With a renovation of the East Building on the way, the National Gallery has an opportunity to radically shift the East Building from a social space to a museum where more art can be installed and to where the spaces for art are less clunky.

Whether the NGA will choose to go in that direction is another question: That would require performing major surgery on Pei’s building, a potentially controversial step that the traditionally risk-averse NGA may be unwilling to take. Just as problematic: Even though the NGA’s collection has grown substantially since the East Building opened in 1978, it’s not clear that the current NGA administration wants more gallery space.

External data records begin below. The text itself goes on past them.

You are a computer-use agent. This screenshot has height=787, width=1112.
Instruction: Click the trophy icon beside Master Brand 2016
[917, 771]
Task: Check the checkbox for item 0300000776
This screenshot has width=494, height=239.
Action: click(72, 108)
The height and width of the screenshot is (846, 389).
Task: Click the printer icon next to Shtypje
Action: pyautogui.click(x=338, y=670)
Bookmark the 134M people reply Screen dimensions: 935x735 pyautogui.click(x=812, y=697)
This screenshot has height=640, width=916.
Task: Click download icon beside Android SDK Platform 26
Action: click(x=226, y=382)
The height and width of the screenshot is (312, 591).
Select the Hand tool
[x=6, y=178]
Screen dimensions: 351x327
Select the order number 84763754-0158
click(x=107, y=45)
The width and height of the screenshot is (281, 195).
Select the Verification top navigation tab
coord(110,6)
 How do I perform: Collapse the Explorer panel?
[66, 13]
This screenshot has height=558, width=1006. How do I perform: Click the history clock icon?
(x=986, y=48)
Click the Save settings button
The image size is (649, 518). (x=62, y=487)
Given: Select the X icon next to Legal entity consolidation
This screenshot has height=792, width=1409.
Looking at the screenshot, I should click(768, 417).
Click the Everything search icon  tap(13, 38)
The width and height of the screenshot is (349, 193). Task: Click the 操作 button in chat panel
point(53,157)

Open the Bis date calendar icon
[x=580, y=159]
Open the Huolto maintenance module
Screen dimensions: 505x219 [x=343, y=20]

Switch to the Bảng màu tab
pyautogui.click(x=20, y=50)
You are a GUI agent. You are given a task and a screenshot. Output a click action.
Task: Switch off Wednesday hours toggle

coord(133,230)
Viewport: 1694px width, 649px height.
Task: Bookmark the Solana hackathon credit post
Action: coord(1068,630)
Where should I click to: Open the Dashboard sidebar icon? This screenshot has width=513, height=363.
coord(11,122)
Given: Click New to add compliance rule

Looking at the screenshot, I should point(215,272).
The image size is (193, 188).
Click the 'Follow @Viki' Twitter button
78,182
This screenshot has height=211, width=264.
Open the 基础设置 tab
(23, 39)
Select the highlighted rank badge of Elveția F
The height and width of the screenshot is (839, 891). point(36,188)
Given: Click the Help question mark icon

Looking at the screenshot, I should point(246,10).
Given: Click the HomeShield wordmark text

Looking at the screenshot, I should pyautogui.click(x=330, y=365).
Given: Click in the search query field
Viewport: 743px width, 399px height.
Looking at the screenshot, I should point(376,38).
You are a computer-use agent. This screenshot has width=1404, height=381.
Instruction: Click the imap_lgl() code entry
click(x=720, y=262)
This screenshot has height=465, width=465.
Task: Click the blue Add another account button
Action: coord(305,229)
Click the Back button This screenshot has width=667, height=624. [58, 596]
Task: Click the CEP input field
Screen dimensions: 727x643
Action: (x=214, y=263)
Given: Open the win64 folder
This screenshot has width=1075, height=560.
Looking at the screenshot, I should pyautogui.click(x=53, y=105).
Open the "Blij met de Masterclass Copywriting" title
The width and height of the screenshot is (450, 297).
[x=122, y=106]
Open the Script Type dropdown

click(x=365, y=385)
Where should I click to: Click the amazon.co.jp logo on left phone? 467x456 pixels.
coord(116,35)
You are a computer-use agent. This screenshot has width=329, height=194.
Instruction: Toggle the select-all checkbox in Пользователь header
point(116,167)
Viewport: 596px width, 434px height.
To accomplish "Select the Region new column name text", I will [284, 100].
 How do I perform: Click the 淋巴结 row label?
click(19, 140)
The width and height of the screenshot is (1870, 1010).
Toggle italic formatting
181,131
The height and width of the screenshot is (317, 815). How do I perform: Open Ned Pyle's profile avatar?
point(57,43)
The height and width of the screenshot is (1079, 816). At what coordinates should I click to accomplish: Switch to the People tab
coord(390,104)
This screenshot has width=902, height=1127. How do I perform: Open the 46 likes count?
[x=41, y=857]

When I spoke with NGA director Rusty Powell last year about the NGA’s space problems he mostly pointed to administrative needs such as offices and programmatic needs such as an education center. Gallery space was at best a distant third on the want-list.

Still: With the forthcoming renovation of the East Building the NGA has a chance to address a 30–40-year old error, an error (very) subtly but plainly made clear throughout “A Modernist Museum in Perspective.” Would fixing the East Building solve all of the NGA’s space issues? No. But it would be a good start.